Information Released On Facebook Ads Continues To Be Of Minimal Significance

With most of the accusations that Russia rigged the election going nowhere, Clinton supporters continue to concentrate on blaming Russian ads for Hillary Clinton’s loss. As I’ve previously noted, the actual amount that Russia is accused of spending on Facebook ads is a tiny portion of overall campaign spending–as well as trivial compared to US efforts to intervene in the elections of other nations. As Shattered revealed, Clinton latched onto the idea that others such as Russia were responsible for her loss within twenty-four hours of losing in order to shift the blame away from her for losing a campaign any competent candidate could have easily won.

Facebook has released additional information about the ads:

What was in the ads you shared with Congress? How many people saw them? 
Most of the ads appear to focus on divisive social and political messages across the ideological spectrum, touching on topics from LGBT matters to race issues to immigration to gun rights. A number of them appear to encourage people to follow Pages on these issues.

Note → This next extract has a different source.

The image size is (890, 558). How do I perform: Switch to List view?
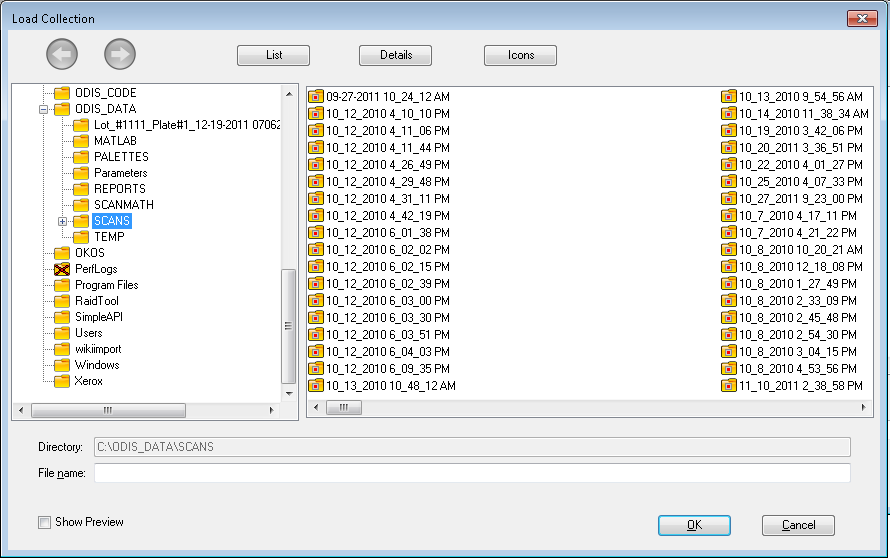click(x=273, y=56)
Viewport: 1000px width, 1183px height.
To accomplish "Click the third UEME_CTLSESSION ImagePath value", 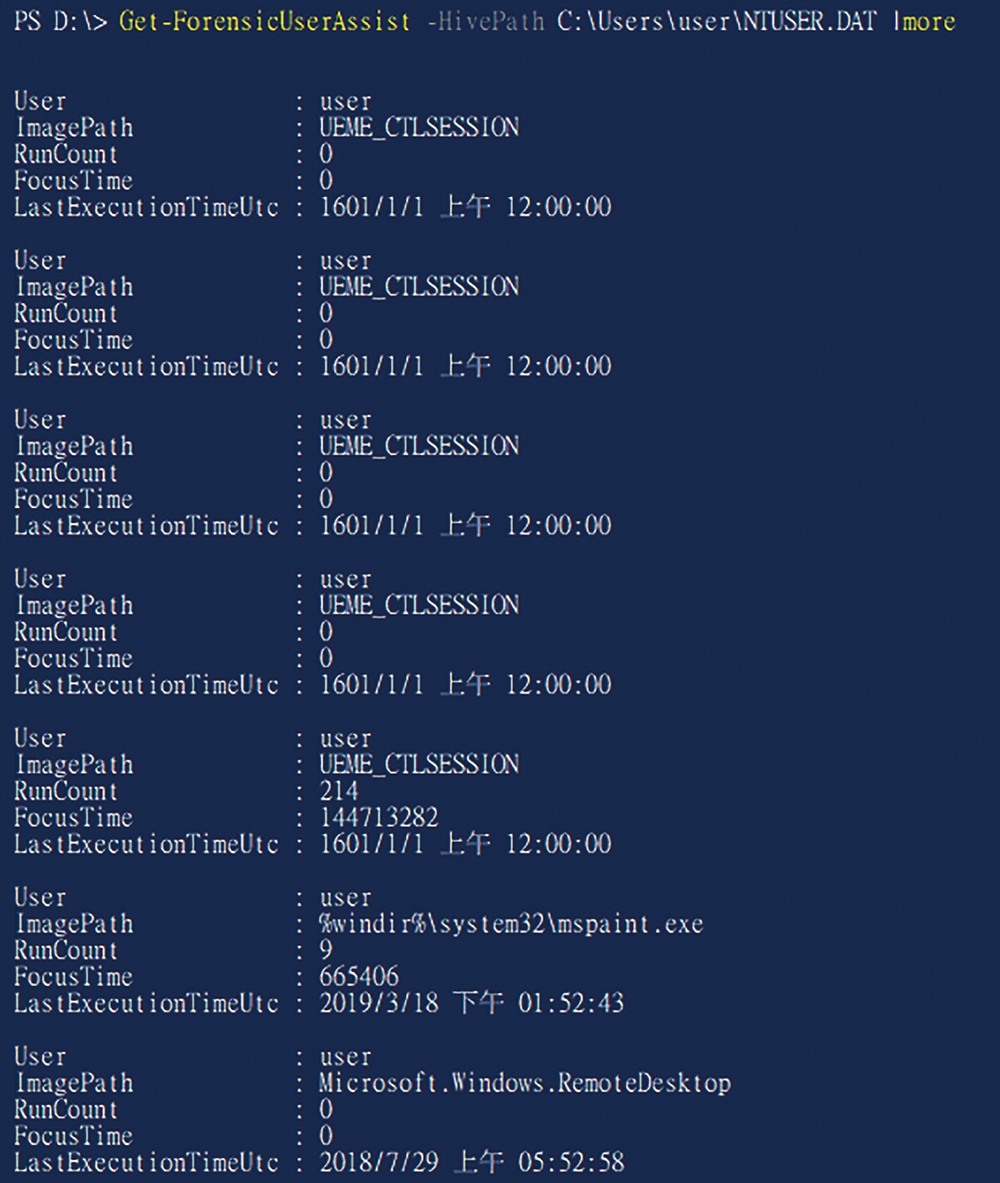I will click(419, 445).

Here are a few other facts about the ads:

An estimated 10 million people in the US saw the ads. We were able to approximate the number of unique people (“reach”) who saw at least one of these ads, with our best modeling
44% of the ads were seen before the US election on November 8, 2016; 56% were seen after the election.
Roughly 25% of the ads were never shown to anyone. That’s because advertising auctions are designed so that ads reach  people based on relevance, and certain ads may not reach anyone as a result.
For 50% of the ads, less than $3 was spent; for 99% of the ads, less than $1,000 was spent.

Additional information is provided. The major violation of Facebook’s advertising policies appears to be the inauthenticity of the ads, and many would have been permissible if the Russians had purchased the ads in a transparent manner. According to Facebook, “many of these ads did not violate our content policies. That means that for most of them, if they had been run by authentic individuals, anywhere, they could have remained on the platform.”

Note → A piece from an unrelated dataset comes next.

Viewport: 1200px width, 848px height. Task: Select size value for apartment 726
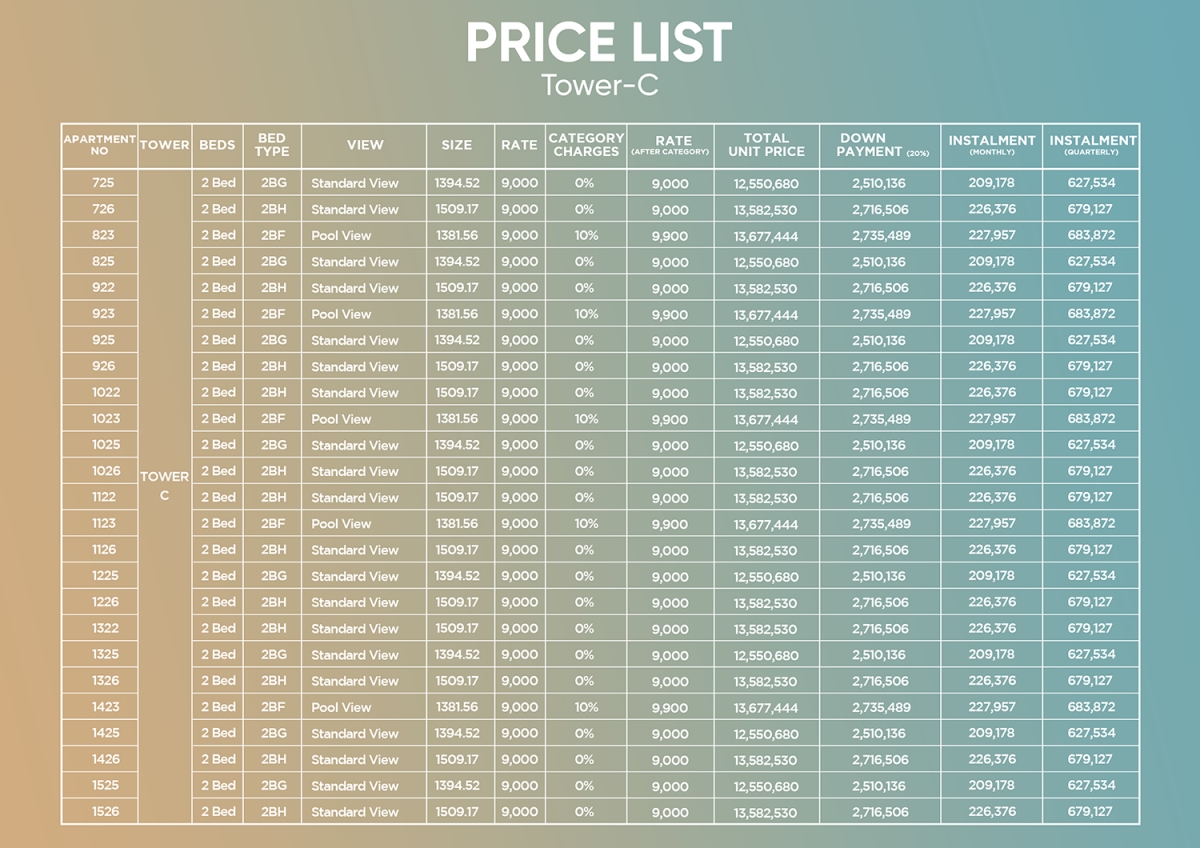tap(457, 209)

There are also freedom of expression concerns which are often ignored by those protesting the publication of anything critical of Hillary Clinton. Facebook addressed the matter of freedom of speech:

Shouldn’t you stop foreigners from meddling in US social issues?
The right to speak out on global issues that cross borders is an important principle. Organizations such as UNICEF, Oxfam or religious organizations depend on the ability to communicate — and advertise — their views in a wide range of countries. While we may not always agree with the positions of those who would speak on issues here, we believe in their right to do so — just as we believe in the right of Americans to express opinions on issues in other countries.

Some of these ads and other content on Facebook appear to sow division in America and other countries at a time of increasing social unrest. If these ads or content were placed or posted authentically, you would allow many of these. Why?
This is an issue we have debated a great deal. We understand that Facebook has become an important platform for social and political expression in the US and around the world. We are focused on developing greater safeguards against malicious interference in elections and strengthening our advertising policies and enforcement to prevent abuse.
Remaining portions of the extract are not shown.